Hypotheses can come from different places based on what you’re studying and the kind of research. Here are some common sources from which hypotheses may originate:

  • Existing Theories: Often, guesses come from well-known science ideas. These ideas may show connections between things or occurrences that scientists can look into more.
  • Observation and Experience: Watching something happen or having personal experiences can lead to guesses. We notice odd things or repeat events in everyday life and experiments. This can make us think of guesses called hypotheses.
  • Previous Research: Using old studies or discoveries can help come up with new ideas. Scientists might try to expand or question current findings, making guesses that further study old results.
  • Literature Review: Looking at books and research in a subject can help make guesses. Noticing missing parts or mismatches in previous studies might make researchers think up guesses to deal with these spots.
  • Problem Statement or Research Question: Often, ideas come from questions or problems in the study. Making clear what needs to be looked into can help create ideas that tackle certain parts of the issue.
  • Analogies or Comparisons: Making comparisons between similar things or finding connections from related areas can lead to theories. Understanding from other fields could create new guesses in a different situation.
  • Hunches and Speculation: Sometimes, scientists might get a gut feeling or make guesses that help create ideas to test. Though these may not have proof at first, they can be a beginning for looking deeper.
  • Technology and Innovations: New technology or tools might make guesses by letting us look at things that were hard to study before.
  • Personal Interest and Curiosity: People’s curiosity and personal interests in a topic can help create guesses. Scientists could make guesses based on their own likes or love for a subject.

Here are some common types of hypotheses:

Simple Hypothesis

Complex hypothesis, directional hypothesis.

  • Non-directional Hypothesis

Null Hypothesis (H0)

Alternative hypothesis (h1 or ha), statistical hypothesis, research hypothesis, associative hypothesis, causal hypothesis.

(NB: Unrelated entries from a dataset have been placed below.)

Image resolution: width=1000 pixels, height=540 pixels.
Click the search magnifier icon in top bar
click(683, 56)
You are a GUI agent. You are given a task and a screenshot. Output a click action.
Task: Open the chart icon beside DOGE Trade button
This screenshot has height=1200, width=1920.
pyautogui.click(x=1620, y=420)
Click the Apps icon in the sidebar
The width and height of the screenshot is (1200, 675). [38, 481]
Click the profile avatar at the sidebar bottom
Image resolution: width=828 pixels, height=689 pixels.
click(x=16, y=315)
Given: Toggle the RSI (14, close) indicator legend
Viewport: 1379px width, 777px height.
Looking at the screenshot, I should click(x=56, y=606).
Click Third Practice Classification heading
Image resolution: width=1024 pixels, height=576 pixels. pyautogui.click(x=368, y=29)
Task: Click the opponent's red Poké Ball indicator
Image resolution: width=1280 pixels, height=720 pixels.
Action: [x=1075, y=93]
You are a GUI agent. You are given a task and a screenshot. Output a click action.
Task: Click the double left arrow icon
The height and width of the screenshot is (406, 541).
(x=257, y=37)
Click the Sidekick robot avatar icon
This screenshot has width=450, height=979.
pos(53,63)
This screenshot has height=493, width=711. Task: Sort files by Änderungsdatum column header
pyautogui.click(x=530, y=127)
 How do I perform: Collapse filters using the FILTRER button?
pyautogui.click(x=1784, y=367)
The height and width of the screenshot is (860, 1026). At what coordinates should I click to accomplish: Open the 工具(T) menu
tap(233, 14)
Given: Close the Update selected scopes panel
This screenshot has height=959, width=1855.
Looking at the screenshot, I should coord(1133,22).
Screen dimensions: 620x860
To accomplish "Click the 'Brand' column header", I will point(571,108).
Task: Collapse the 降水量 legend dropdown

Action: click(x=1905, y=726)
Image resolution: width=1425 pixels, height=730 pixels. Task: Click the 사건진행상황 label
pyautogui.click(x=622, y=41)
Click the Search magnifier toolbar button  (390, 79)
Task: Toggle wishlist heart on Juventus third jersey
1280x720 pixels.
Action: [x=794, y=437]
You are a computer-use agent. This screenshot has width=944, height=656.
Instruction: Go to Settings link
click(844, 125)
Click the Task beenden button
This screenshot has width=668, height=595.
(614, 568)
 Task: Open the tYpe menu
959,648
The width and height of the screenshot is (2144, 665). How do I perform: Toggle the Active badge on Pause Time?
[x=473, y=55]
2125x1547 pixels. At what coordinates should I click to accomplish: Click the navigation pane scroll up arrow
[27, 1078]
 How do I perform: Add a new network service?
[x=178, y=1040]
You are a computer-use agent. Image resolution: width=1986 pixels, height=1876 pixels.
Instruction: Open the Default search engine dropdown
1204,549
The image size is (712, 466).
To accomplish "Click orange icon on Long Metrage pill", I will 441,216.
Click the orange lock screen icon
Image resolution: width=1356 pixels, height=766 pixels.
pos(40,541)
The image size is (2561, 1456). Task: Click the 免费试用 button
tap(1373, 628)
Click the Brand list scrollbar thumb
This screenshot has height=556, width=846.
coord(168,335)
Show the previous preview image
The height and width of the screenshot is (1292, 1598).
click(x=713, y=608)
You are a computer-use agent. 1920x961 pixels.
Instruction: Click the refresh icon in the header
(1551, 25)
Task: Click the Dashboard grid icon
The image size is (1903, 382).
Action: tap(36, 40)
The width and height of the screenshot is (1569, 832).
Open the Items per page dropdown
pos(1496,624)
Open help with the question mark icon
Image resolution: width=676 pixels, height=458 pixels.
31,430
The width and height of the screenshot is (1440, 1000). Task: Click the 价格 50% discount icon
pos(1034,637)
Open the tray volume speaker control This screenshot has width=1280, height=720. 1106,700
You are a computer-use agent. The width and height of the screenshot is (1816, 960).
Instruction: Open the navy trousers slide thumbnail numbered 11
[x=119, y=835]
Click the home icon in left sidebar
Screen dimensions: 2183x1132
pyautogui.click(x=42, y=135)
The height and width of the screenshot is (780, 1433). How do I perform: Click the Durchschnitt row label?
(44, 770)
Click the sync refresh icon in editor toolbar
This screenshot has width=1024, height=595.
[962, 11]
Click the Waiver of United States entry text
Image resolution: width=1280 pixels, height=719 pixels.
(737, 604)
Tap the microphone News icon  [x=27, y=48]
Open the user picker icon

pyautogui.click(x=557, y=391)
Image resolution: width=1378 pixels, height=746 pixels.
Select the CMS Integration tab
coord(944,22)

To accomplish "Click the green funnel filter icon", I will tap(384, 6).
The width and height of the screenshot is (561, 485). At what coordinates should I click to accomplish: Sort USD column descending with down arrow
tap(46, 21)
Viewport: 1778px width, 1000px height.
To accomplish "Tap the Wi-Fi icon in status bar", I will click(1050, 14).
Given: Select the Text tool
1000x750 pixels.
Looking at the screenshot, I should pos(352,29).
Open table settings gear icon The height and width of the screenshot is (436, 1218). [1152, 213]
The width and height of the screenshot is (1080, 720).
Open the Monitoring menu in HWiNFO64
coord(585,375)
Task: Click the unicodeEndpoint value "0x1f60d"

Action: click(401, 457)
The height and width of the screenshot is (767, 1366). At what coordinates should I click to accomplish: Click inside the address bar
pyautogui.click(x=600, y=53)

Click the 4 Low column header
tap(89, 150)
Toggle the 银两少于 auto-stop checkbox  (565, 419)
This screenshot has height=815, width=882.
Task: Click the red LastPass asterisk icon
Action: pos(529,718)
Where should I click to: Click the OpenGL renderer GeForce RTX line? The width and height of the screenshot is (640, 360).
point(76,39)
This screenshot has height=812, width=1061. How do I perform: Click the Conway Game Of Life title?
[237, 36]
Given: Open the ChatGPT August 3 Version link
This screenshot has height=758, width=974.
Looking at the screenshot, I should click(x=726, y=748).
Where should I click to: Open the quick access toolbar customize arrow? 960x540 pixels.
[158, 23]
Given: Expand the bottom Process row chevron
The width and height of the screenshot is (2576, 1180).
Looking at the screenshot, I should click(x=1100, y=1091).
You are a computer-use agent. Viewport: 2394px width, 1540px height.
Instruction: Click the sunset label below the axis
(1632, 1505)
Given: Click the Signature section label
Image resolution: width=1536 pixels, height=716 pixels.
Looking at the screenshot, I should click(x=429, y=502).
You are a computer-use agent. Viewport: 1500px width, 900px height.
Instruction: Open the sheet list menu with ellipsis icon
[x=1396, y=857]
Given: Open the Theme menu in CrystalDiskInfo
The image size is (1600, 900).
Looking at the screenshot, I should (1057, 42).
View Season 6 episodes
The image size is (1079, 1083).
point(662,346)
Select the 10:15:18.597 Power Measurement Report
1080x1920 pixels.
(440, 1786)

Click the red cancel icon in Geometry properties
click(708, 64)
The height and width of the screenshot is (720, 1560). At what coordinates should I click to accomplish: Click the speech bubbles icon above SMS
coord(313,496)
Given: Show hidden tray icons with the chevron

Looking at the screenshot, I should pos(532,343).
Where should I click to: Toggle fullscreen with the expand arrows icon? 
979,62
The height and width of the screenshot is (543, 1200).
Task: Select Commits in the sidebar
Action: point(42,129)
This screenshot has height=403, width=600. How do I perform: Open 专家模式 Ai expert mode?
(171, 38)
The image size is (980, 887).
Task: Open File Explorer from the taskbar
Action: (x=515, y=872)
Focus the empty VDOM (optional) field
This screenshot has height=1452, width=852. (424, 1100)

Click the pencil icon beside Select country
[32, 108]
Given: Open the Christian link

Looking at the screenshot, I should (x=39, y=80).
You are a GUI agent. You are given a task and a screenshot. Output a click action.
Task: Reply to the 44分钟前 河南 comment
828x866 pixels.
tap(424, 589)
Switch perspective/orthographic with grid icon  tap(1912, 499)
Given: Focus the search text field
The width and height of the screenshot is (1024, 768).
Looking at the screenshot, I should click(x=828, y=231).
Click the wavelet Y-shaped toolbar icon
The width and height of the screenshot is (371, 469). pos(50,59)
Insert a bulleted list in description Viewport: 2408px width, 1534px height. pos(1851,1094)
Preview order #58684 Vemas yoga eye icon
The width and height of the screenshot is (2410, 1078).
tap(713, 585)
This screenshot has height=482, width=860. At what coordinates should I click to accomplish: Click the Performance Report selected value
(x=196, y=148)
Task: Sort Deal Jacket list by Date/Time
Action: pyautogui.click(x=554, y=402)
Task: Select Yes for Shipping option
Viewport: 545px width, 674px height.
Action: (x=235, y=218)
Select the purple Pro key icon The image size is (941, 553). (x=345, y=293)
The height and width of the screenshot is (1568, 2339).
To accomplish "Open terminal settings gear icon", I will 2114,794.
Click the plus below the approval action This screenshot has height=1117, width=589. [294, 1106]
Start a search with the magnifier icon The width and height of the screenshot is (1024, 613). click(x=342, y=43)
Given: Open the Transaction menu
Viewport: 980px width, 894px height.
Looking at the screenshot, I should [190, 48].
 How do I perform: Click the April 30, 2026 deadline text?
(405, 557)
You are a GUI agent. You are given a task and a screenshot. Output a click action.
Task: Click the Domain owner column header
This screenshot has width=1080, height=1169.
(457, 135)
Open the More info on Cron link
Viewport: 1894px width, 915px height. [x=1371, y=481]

Simple Hypothesis guesses a connection between two things. It says that there is a connection or difference between variables, but it doesn’t tell us which way the relationship goes. Example: Studying more can help you do better on tests. Getting more sun makes people have higher amounts of vitamin D.
Complex Hypothesis tells us what will happen when more than two things are connected. It looks at how different things interact and may be linked together. Example: How rich you are, how easy it is to get education and healthcare greatly affects the number of years people live. A new medicine’s success relies on the amount used, how old a person is who takes it and their genes.
Directional Hypothesis says how one thing is related to another. For example, it guesses that one thing will help or hurt another thing. Example: Drinking more sweet drinks is linked to a higher body weight score. Too much stress makes people less productive at work.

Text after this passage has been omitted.